§ Text
Economic and finance theory, on the contrary, define terms in function of quantities that are not
observable, nor can they be defined in function of observables. Quantities such as future dividends
are not defined through a process of forecasting based on past data. If these terms were defined as a
function of past data, then mainstream finance would be based on observable data. Mainstream
finance, however, is based on future, clearly non-observable, data. In practice, any present value
model of asset prices—that is, any model that says that today’s price is based on discounted future
cash flows—makes forecasts of unobservable future quantities.
In addition to this problem, which is fundamental, the critique of mainstream finance theory makes
three key points that can be summarized as follows:
1. No real agent has a perfect knowledge of the future, not even in a probabilistic sense. Hence, the

notion of rational expectations is unrealistic.
2. Because real agents have mutual interactions and are not coordinated solely by a central price
signal, agents cannot be collapsed into a single representative agent.3


3. Economies are rarely in a state of equilibrium.
Alan Kirman (2009), professor emeritus of economics at the University of Aix-Marseille III and at
the École des Hautes Études en Sciences Sociales, remarked,
What has become the standard macroeconomic model . . . is justified by its proponents on the
grounds that it . . . is based on rational maximising individuals. But there are two problems with
this. . . . First, we have known since the mid-1970s that aggregating the behaviour of lots of
rational individuals will not necessarily lead to behaviour consistent with that of some
“representative agent”. . . . Second, the axioms that are used to define “rationality” are based on
the introspection of economists and not on the observed behaviour of individuals. (pp. 80–81)
How unrealistic are rational expectations? Eric Beinhocker (2007), executive director of the Institute
for New Economic Thinking’s research program at the University of Oxford (INET@Oxford), asked
the reader to consider a rational agent who goes grocery shopping:4
You have well-defined preferences for tomatoes compared with everything else you could
possibly buy in the world, including bread, milk, and a vacation in Spain. Furthermore, you have
well-defined preferences for everything you could possibly buy at any point in the future, and
since the future is uncertain, you have assigned probabilities to those potential purchases. For
example, I believe that there is a 23% chance that in two years, the shelf in my kitchen will come
loose and I will need to pay $1.20 to buy some bolts to fix it. The discounted present value of
that $1.20 is about $1.00, multiplied by a 23% probability, equals an expected value of 23 cents
for possible future repairs, which I must trade off with my potential purchase of tomatoes today,
along with all of my other potential purchases in my lifetime. . . . [To make your decisions,] you
know exactly what your budget is for spending on tomatoes. To calculate this budget, you must
have fully formed expectations of your future earnings over your entire lifetime and have
optimized your current budget on the basis of that knowledge. In other words, you might hold
back on those tomatoes because you know that the money spent on them could be better spent in

your retirement. Of course, this assumes that your future earnings will be invested in a perfectly
hedged portfolio of financial assets and that you take into account actuarial calculations on the
probability that you will live until retirement at age 65, as well as your expectations of future
interest rates, inflation, and the yen-to-dollar exchange rate. While standing there, staring at
those nice, red tomatoes, you then feed all this information into your mind and perform a cunning
and incredibly complex optimization calculation that trades off all these factors, and you come
up with the perfectly optimal answer—to buy or not to buy! (p. 116)

§ Dataset extract

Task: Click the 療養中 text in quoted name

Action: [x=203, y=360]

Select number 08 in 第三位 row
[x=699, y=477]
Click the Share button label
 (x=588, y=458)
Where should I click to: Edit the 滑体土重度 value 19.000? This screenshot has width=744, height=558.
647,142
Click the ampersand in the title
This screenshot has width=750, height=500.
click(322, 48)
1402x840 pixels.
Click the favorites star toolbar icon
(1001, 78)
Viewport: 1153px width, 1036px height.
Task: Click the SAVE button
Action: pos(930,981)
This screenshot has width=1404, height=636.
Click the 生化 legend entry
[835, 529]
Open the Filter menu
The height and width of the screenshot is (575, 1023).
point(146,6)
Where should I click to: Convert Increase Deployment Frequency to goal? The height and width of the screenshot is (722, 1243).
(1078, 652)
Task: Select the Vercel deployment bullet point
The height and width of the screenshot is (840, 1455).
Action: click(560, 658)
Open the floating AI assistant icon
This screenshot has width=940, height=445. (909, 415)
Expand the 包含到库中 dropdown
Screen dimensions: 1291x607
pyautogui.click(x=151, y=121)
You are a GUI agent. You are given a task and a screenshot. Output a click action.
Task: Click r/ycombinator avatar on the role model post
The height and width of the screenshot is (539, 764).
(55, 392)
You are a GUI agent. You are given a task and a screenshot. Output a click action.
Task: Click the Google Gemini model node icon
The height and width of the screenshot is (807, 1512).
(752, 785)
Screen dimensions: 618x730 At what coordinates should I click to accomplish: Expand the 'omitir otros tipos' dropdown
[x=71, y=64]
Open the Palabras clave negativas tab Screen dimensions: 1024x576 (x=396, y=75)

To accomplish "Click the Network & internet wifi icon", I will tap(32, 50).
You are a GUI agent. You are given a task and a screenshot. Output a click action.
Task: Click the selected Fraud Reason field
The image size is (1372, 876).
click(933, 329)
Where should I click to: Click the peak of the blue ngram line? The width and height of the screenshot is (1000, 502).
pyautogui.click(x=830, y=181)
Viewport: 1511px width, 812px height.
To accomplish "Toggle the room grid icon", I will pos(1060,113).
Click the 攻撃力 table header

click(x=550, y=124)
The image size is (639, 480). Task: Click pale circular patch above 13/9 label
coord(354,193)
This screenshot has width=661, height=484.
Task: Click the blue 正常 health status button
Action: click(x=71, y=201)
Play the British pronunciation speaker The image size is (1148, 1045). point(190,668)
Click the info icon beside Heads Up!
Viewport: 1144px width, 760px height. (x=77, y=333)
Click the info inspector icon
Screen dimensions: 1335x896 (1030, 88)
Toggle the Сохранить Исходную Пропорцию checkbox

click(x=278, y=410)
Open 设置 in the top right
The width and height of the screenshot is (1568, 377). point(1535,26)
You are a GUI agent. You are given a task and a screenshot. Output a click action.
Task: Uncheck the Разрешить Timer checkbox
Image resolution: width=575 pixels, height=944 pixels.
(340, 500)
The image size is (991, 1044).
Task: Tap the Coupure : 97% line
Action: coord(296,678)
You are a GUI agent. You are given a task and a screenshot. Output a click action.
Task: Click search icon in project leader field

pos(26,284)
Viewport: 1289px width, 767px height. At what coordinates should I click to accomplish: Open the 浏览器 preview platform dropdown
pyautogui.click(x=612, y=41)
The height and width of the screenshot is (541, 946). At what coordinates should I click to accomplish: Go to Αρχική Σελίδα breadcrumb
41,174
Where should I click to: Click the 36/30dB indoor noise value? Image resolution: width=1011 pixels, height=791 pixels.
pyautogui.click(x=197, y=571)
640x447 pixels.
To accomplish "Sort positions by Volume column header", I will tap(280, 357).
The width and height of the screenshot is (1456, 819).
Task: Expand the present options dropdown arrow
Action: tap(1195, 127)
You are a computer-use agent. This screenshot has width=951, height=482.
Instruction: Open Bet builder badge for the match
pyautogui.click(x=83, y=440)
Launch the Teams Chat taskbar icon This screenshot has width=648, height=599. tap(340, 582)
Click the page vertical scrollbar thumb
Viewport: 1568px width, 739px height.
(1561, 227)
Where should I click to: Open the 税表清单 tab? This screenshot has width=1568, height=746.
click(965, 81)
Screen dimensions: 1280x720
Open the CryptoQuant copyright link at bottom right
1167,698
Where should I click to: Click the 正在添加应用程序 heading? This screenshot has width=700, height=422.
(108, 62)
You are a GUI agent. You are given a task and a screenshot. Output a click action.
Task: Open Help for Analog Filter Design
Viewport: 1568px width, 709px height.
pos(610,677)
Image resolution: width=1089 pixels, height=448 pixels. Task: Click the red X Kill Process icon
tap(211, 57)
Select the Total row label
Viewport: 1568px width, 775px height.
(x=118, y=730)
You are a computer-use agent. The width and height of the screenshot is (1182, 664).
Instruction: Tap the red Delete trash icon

§ Work to be completed
Please list every item that the finance passage names as something a person buys or could buy in the grocery-shopping illustration. The entries above have no connection to the finance passage.

§ Result
- Tomatoes
- Bread
- Milk
- A vacation in Spain
- Bolts (to fix the kitchen shelf)